To further demonstrate the power of nanopore sequencing for the detection of 5mC in CpG sites we will briefly survey the properties of the two sequence datasets. Our aim here is not to analyse the full biology of the sample sequenced but merely to illustrate that nanopore sequencing data is a convenient and accurate replacement for bisulfite sequencing.

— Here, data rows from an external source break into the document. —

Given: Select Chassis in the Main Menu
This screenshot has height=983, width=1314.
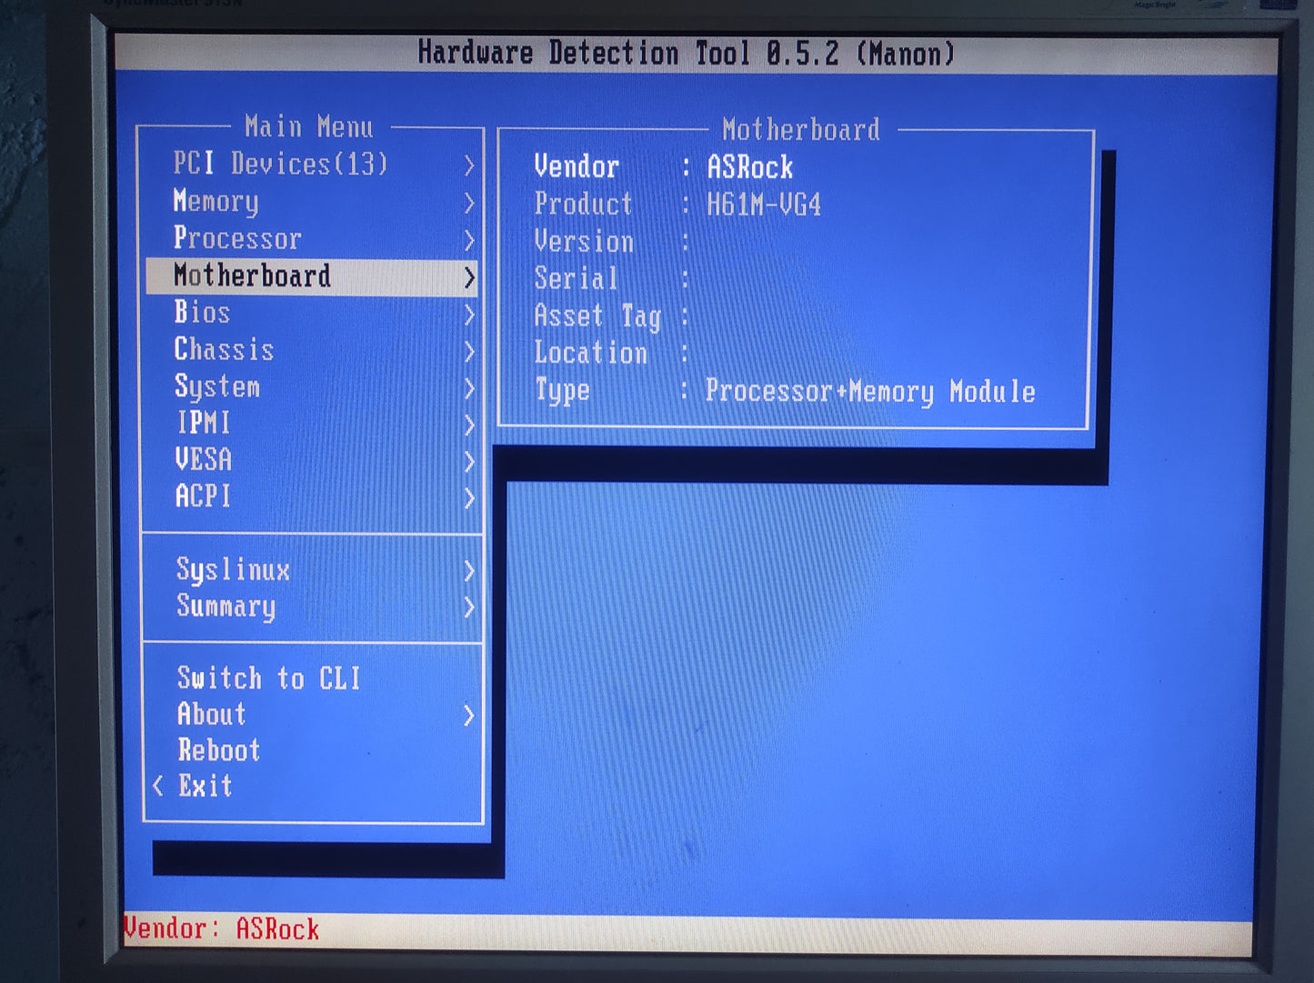Looking at the screenshot, I should tap(225, 349).
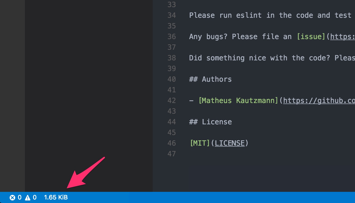Click the 1.65 KiB file size indicator
The width and height of the screenshot is (355, 203).
[x=56, y=197]
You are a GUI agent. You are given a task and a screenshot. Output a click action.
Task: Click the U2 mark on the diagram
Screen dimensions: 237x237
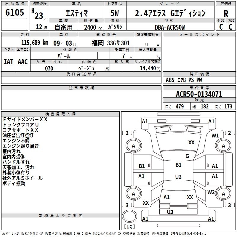coord(178,177)
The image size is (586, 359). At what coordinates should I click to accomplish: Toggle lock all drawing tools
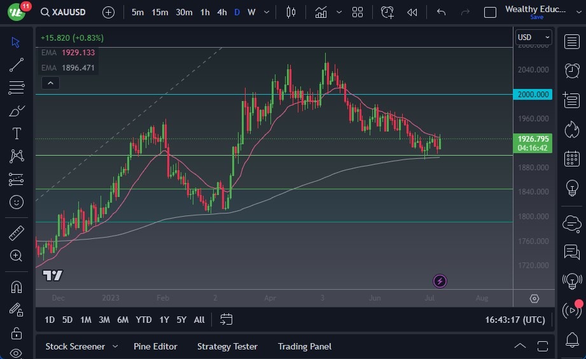point(17,333)
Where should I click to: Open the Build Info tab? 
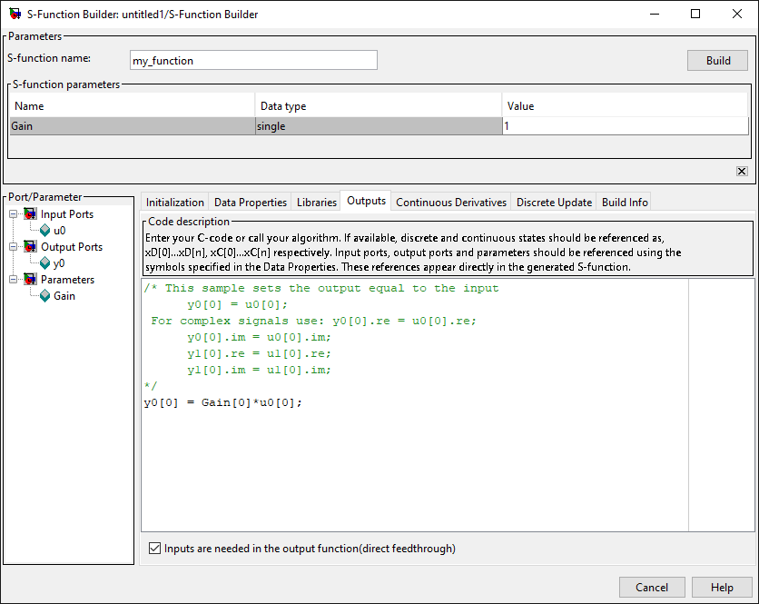coord(625,202)
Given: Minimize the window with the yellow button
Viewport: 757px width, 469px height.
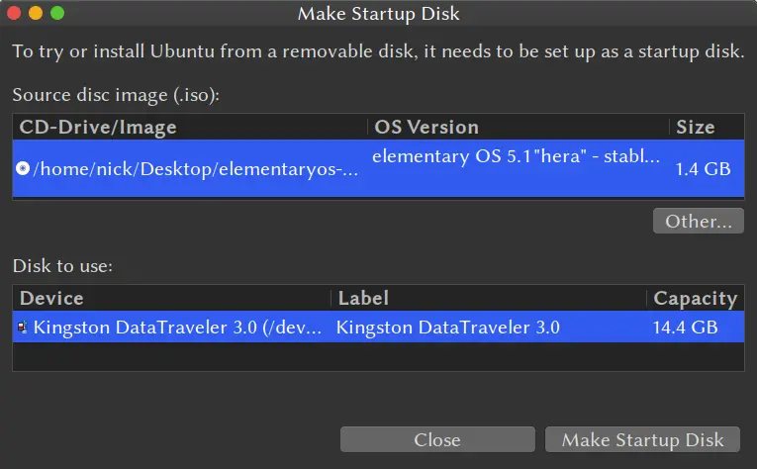Looking at the screenshot, I should tap(36, 14).
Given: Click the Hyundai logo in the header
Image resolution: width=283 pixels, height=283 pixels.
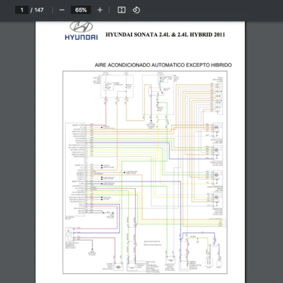Looking at the screenshot, I should 81,31.
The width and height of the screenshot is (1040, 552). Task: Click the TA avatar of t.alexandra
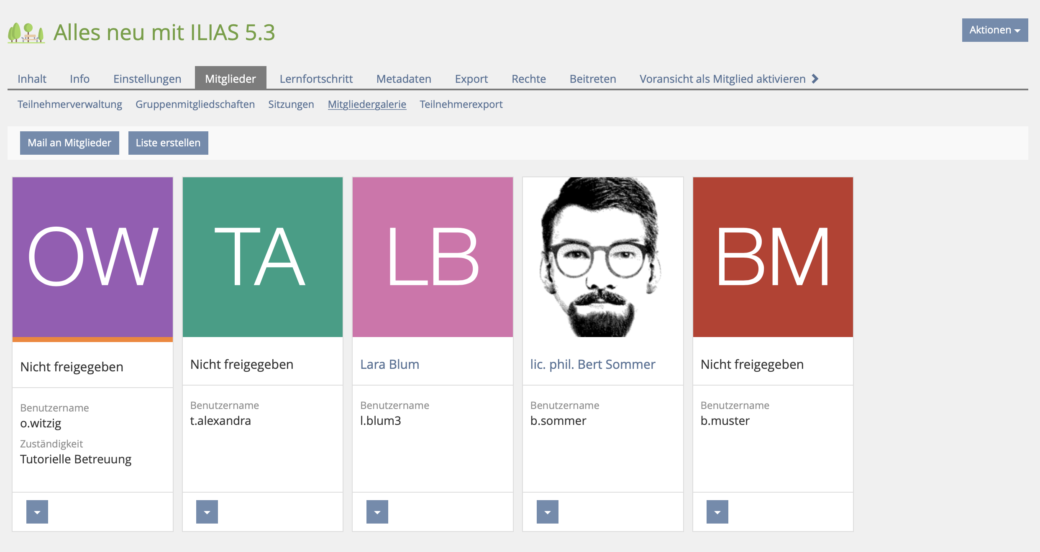[263, 257]
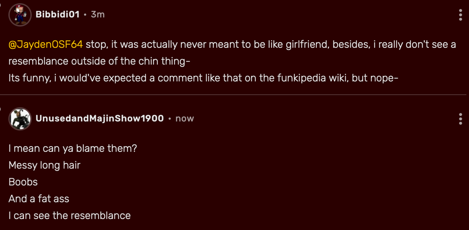Click the "I can see the resemblance" line
Screen dimensions: 469x230
(70, 215)
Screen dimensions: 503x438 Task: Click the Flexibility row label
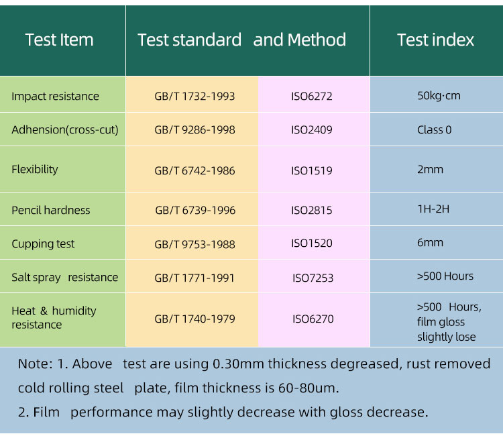pos(35,170)
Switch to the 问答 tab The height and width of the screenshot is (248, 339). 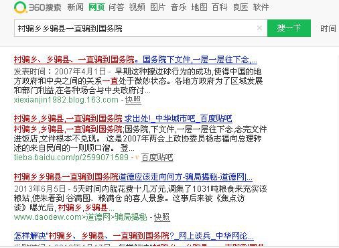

Firstly as we have shown previously, nanopore sequencing does not suffer from GC-content contextual bias often associated with short-read bisulfite sequencing such that accurate methylation frequencies can be obtained throughout entire genomes. Figure 1. depicts the read coverage of CpG sites in chromosome 1 for both the nanopore and bisulfite sequencing experiments. The nanopore data show a tighter coverage distribution with very few sites of low coverage. By contrast the bisulfite sequencing shows a tail of low coverage (both absolute and relative to the mean coverage), with a noticeable spike close to zero coverage.
Of course simply achieving low coverage bias does not guarantee acceptable results, we would like that the methylation frequencies obtained are correct. To this end Figure 2. illustrates the correlation between the calculated bisulfite frequencies and those obtained from nanopore sequencing.
There is a strong correlation (R=0.943) between the per-site methylation proportions calculated from the two technologies. We note that commercial bisulfite providers typically quote bisulfite conversion error of around 2%, which goes some way to explain the lack of perfect correlation. The use of megalodon can improve the accuracy of 5mC identification further to unprecedented levels of accuracy.
Through examining the data provided in the Open Dataset archive we invite users to explore both datasets in more detail.
In this short post we have introduced matched bisulfite and nanopore sequencing datasets of a single DNA extraction from a GM24385 cell line sample. We have shown how 5mC identification can be performed easily without time consuming or specialised sample preparation or data analysis by utilising Oxford Nanopore Technologies’ sequencing platforms.